Gunfire Damages Sabena Jet in Burundi

B U J U M B U R A, Burundi, Dec. 5, 2000 -- Machine gun fire hit a Sabena airliner as it approached Burundi’s capital Bujumbura, injuring a passenger and crew member, the Belgian airline said today.

The Airbus A330, carrying 170 passengers and crew, was coming in to land at Bujumbura airport in the central African country on Monday evening when it was struck in an attack blamed by the government on Hutu rebels, who denied responsibility.

The plane, which was due to fly on to Nairobi and return to Brussels, landed safely but did not continue the flight.

Passengers said they saw tracer fire and heard rounds hitting the plane.

“I understood nothing,” Rafik Sasi, a Tunisian passenger injured in the incident, told journalists today.

“I thought that my ear exploded because of the pressure while landing, then I saw blood going from my head.” Doctors said he and the crew member were both not badly hurt.

In a statement issued in Brussels, Sabena said 11 bullet holes had been found, including one in the plane’s engine.

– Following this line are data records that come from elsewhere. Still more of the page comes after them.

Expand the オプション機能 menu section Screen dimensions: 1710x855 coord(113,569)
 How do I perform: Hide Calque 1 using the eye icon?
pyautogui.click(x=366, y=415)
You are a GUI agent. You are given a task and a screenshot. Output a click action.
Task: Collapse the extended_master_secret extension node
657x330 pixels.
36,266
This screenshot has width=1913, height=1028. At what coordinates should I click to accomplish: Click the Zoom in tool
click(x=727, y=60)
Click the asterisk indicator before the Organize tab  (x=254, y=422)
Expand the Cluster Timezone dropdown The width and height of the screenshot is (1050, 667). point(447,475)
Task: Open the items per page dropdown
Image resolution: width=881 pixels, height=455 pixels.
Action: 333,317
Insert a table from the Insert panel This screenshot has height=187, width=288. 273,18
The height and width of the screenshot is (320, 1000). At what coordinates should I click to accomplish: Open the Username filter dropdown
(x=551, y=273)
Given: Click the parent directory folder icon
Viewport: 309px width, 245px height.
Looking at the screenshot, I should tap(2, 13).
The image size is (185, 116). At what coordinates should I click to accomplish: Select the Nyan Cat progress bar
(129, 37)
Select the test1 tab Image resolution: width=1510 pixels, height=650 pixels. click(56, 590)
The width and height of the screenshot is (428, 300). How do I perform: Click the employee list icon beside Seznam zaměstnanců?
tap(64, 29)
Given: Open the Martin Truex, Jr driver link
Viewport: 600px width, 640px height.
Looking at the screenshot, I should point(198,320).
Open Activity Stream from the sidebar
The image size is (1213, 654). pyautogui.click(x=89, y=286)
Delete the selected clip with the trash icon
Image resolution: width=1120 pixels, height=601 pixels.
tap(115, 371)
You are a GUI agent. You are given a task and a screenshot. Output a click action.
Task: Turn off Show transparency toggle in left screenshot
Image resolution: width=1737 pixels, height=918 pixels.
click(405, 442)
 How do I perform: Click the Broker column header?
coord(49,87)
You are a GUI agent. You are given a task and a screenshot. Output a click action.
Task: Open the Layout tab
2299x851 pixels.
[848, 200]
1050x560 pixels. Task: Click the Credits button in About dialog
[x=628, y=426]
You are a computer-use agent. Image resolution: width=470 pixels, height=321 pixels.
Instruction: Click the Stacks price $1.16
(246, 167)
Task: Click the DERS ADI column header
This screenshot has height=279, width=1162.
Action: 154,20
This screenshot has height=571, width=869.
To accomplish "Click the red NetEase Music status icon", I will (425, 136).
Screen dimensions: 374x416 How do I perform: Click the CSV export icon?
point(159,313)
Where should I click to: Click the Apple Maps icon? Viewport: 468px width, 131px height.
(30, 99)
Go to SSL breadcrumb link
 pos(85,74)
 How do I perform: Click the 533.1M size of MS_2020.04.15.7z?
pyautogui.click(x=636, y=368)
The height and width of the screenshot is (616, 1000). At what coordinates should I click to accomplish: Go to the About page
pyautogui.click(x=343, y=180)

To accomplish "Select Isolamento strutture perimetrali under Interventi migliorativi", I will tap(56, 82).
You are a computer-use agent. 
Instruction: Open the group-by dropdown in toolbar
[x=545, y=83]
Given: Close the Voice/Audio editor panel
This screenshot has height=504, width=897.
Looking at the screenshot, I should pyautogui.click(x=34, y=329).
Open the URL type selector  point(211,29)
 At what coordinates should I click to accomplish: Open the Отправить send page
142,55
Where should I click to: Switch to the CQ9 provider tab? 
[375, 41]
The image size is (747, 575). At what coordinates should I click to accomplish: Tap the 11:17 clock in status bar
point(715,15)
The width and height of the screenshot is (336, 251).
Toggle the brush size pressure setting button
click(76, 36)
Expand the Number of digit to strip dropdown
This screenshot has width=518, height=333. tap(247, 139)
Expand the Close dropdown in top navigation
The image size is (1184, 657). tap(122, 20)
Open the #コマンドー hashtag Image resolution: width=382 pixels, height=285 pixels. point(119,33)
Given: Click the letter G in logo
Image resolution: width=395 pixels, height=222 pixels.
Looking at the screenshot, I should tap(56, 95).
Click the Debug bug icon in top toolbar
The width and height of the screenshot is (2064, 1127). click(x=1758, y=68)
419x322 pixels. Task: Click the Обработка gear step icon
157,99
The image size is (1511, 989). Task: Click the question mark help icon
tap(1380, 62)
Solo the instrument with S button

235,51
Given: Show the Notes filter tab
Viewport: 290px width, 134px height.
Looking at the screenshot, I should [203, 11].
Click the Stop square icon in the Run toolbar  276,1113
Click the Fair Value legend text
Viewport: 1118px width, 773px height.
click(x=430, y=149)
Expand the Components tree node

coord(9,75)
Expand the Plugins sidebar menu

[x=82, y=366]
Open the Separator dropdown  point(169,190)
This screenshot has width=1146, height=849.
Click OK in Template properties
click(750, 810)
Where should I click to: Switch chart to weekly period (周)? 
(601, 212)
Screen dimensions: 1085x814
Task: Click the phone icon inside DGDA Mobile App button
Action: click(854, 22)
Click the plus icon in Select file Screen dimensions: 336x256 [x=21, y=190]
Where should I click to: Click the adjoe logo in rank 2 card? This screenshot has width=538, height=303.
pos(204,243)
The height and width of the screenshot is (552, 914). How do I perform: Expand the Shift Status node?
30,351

Sabena’s weekly direct flights to Bujumbura would be suspended until further notice, pending results of an inquiry, it said.

“We need to determine if it’s just an isolated event or something long-term,” said company spokesman Patrick Jeandrain.

A five-member technical team from Sabena Technics had been sent to assist technicians on site and the aircraft would be out of operation for at least three days.

Witnesses saw seven bullet holes in the fuselage of the plane today — four under the flight deck and business class section and three more under a wing.

Government Pressuring Rebels

The Burundian government urged the international community today to put more pressure on Hutu rebel groups.

“We condemn the attackers and wish that the pressure that was put on the rebel groups could be increased,” Luc Rukingama, spokesman for the Burundian government, told journalists.

“It is about a small group that [has] started to shoot for publicity,” he said.

The attack came just a week before a conference of major donors to be held in Paris aimed at raising funds to revitalize Burundi’s ailing economy. “This action is an attempt to interfere in the negotiations,” Rukingama said.

The organizer of the conference and mediator of Burundi’s stuttering peace process, former South African president Nelson Mandela, has warned that the international community would be reluctant to help if Burundians themselves failed to take determined steps towards peace.

Bujumbura airport is situated outside the capital in an area regularly attacked by rebels from the FNL, one of the two main Hutu rebel groups who are fighting the Tutsi-led Burundian army.

The entire country is under a nightly curfew frequently interrupted by clashes between rebels and government troops.

But the rebels declined responsibility for the attack.

“This is a coup conducted to discredit us,” a rebel official told Reuters by telephone from an undisclosed location. “We attack only military targets and don’t attack civilians.”

More than 200,000 people have been killed in Burundi’s civil war — the latest phase of which began in 1993 when Tutsi troops murdered the country’s first democratically elected president, Melchior Ndadaye, a Hutu.